Saved entries

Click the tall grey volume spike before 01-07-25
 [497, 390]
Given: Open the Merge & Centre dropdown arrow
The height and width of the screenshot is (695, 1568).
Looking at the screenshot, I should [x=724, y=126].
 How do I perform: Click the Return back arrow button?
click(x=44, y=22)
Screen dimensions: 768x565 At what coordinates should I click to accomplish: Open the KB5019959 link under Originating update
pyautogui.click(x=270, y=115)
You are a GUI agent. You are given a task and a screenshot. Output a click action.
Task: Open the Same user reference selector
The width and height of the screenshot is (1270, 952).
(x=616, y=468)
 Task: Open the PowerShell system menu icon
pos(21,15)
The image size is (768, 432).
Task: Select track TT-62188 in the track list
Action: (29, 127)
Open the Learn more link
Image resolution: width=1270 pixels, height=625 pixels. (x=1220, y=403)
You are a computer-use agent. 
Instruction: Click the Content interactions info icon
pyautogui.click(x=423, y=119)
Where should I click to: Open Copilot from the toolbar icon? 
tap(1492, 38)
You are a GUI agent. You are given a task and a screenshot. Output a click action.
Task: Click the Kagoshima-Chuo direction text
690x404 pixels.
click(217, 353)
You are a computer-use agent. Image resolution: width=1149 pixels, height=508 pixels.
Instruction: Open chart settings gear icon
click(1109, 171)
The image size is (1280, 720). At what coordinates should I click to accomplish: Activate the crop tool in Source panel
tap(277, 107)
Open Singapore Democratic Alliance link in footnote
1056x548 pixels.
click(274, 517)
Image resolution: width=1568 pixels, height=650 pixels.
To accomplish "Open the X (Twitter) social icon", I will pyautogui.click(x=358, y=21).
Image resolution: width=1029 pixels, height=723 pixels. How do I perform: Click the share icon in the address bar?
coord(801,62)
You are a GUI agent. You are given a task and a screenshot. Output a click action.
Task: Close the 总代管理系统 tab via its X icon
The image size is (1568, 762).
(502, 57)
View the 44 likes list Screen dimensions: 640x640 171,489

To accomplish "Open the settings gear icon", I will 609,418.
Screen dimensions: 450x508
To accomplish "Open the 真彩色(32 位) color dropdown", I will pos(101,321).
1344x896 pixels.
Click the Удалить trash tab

**Required work**
Word for word, transcribe all of the records.

**Response below**
Click the tall grey volume spike before 01-07-25
 [497, 390]
Given: Open the Merge & Centre dropdown arrow
The height and width of the screenshot is (695, 1568).
Looking at the screenshot, I should [x=724, y=126].
 How do I perform: Click the Return back arrow button?
click(x=44, y=22)
Screen dimensions: 768x565 At what coordinates should I click to accomplish: Open the KB5019959 link under Originating update
pyautogui.click(x=270, y=115)
You are a GUI agent. You are given a task and a screenshot. Output a click action.
Task: Open the Same user reference selector
The width and height of the screenshot is (1270, 952).
(x=616, y=468)
 Task: Open the PowerShell system menu icon
pos(21,15)
The image size is (768, 432).
Task: Select track TT-62188 in the track list
Action: (29, 127)
Open the Learn more link
Image resolution: width=1270 pixels, height=625 pixels. (x=1220, y=403)
You are a computer-use agent. 
Instruction: Click the Content interactions info icon
pyautogui.click(x=423, y=119)
Where should I click to: Open Copilot from the toolbar icon? 
tap(1492, 38)
You are a GUI agent. You are given a task and a screenshot. Output a click action.
Task: Click the Kagoshima-Chuo direction text
690x404 pixels.
click(217, 353)
You are a computer-use agent. Image resolution: width=1149 pixels, height=508 pixels.
Instruction: Open chart settings gear icon
click(1109, 171)
The image size is (1280, 720). At what coordinates should I click to accomplish: Activate the crop tool in Source panel
tap(277, 107)
Open Singapore Democratic Alliance link in footnote
1056x548 pixels.
click(274, 517)
Image resolution: width=1568 pixels, height=650 pixels.
To accomplish "Open the X (Twitter) social icon", I will pyautogui.click(x=358, y=21).
Image resolution: width=1029 pixels, height=723 pixels. How do I perform: Click the share icon in the address bar?
coord(801,62)
You are a GUI agent. You are given a task and a screenshot. Output a click action.
Task: Close the 总代管理系统 tab via its X icon
The image size is (1568, 762).
(502, 57)
View the 44 likes list Screen dimensions: 640x640 171,489

To accomplish "Open the settings gear icon", I will 609,418.
Screen dimensions: 450x508
To accomplish "Open the 真彩色(32 位) color dropdown", I will pos(101,321).
1344x896 pixels.
Click the Удалить trash tab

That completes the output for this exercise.